Do I have a right to move-away?
It is important to remember that you do have a Constitutional right to move. In a move-away case, the court will determine whether the child should move with the parent, and what the new custody and visitation orders should be.
What California law should I be familiar with?
"The Burgess Decision"
In this case, the Mother wanted to move with the children forty minutes away, from Tehachapi to Lancaster, another County in California . The court held that this move was okay, so long as the moving parent showed that the move would be in the child's best interests. In other words, the child will likely be permitted to move unless this would prove detrimental to the child. The court concluded that unless the move is based on a "bad" reason, such as to deliberately interfere with a child's time with the other parent, a move away order would be granted.
"Marriage of Lamusga"
This move away case is pivotal because it expanded the court's decision in Burgess, as explained above. The Supreme Court held that the following factors should be considered when deciding whether to modify an existing custody and visitation order in light of a move away:
•· Child's interest in stability and continuity in the custodial arrangement
•· Distance of the move
•· Age of the child
•· Child's relationship with both parents
•· Relationship between the parents including ability to communicate
•· Wishes of the child if he or she is mature enough
•· Reasons for the proposed move
•· Extent to which the parents are sharing custody
Family Code Section 3020
Under this code, the child should have frequent and continuing contact with both parents, who are to share the rights and responsibilities of raising the child. Additionally, any change in custody and visitation orders should be made in the interests of the welfare and safety of the child and all family members.
Family Code Section 3011
This section presents more factors that the court will look to when determining whether the modify the existing custody or visitation orders. Such factors include:
•· The health, safety, and welfare of the child
•· Any history of abuse by one parent or any other person seeking custody against the child, other parent, spouse, relative, etcetera.
Family Code Section 3087
A current custody and visitation order may be modified if the parties show that such modification is in the best interests of the child.
What do courts consider in move-away cases?
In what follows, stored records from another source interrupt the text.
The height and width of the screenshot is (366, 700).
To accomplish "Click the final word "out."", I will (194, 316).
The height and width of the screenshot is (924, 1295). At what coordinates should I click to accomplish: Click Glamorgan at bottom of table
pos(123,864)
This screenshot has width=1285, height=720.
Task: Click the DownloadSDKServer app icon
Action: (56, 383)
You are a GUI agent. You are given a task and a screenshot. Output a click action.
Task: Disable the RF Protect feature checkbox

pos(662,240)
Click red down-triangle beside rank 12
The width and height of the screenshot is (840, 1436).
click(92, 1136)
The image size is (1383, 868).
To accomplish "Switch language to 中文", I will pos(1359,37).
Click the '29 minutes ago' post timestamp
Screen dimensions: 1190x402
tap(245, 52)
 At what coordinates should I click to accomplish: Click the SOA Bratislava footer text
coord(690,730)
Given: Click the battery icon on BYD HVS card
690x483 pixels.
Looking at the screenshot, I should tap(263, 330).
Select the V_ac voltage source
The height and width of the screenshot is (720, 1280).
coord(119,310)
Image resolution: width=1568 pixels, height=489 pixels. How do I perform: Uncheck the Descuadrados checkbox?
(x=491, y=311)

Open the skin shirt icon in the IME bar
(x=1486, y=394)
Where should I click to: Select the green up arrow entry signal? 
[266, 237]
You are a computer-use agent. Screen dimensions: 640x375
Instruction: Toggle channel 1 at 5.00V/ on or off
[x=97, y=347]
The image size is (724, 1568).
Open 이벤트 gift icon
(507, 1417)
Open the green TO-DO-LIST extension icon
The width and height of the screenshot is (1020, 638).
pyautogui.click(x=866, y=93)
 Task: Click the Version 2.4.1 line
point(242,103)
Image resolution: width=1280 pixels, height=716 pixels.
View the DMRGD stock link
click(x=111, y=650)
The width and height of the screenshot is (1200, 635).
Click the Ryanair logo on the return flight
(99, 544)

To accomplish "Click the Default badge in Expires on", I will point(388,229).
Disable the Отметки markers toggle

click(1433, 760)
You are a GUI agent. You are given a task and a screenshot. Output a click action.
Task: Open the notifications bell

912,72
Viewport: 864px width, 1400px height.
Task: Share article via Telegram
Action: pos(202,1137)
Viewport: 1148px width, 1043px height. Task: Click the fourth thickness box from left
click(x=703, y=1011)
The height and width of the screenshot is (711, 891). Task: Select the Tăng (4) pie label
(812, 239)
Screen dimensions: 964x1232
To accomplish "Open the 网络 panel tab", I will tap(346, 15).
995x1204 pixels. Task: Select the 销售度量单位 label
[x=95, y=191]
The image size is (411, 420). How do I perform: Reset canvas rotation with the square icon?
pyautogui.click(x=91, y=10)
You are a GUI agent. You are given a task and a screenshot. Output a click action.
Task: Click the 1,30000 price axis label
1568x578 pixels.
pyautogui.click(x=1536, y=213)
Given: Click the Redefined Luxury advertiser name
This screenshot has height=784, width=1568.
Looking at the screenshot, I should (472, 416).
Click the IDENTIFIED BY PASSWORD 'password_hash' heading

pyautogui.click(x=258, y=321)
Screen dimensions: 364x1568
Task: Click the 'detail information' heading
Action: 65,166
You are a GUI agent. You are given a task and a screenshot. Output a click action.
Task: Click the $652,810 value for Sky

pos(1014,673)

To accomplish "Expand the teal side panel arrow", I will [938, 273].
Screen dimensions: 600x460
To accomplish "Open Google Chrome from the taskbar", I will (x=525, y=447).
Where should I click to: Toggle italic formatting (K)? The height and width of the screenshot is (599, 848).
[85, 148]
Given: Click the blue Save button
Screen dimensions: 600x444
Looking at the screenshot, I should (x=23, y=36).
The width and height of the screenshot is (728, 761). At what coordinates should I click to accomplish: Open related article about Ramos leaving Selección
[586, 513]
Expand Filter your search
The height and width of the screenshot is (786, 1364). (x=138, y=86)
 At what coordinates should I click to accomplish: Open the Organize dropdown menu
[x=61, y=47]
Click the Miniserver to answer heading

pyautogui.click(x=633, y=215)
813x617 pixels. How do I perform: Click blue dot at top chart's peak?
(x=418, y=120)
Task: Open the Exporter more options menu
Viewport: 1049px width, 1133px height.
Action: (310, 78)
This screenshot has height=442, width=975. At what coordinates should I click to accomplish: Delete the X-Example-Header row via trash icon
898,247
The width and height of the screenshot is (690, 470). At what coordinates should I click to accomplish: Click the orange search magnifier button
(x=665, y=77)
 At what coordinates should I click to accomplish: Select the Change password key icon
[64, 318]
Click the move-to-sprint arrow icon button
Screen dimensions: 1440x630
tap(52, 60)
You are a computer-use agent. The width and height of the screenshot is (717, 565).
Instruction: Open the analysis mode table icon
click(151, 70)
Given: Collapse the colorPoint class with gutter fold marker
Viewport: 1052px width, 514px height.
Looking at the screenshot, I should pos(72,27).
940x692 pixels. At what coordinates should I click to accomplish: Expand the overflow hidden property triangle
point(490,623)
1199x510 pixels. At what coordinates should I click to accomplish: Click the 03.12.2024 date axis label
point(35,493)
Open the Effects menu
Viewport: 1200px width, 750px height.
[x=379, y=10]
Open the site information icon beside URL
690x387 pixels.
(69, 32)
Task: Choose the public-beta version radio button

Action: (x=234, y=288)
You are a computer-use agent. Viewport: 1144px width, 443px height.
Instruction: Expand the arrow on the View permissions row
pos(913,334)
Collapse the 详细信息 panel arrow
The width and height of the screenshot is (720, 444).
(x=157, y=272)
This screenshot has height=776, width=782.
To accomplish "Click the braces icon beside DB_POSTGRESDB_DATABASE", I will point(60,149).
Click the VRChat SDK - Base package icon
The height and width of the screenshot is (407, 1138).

The court's number one concern is always the best interests of the child. The court takes into consideration the above mentioned law, as well as determines whether the child will suffer a detriment should he or she move away with the parent. Additionally, the court considers the interest of the non-moving parent, and whether a move would interfere with a parental relationship. For example, significant physical separation may make weekly or monthly visits unfeasible and could substantially interfere with maintaining a relationship. Conversely, the court will also take into account the factors that would make a move away practical, such as to accommodate a new job or educational opportunity. Ultimately, the court will take into account how the move away would prejudice the child and his or her parental relationships as the "Lamusga Factors" as explained above.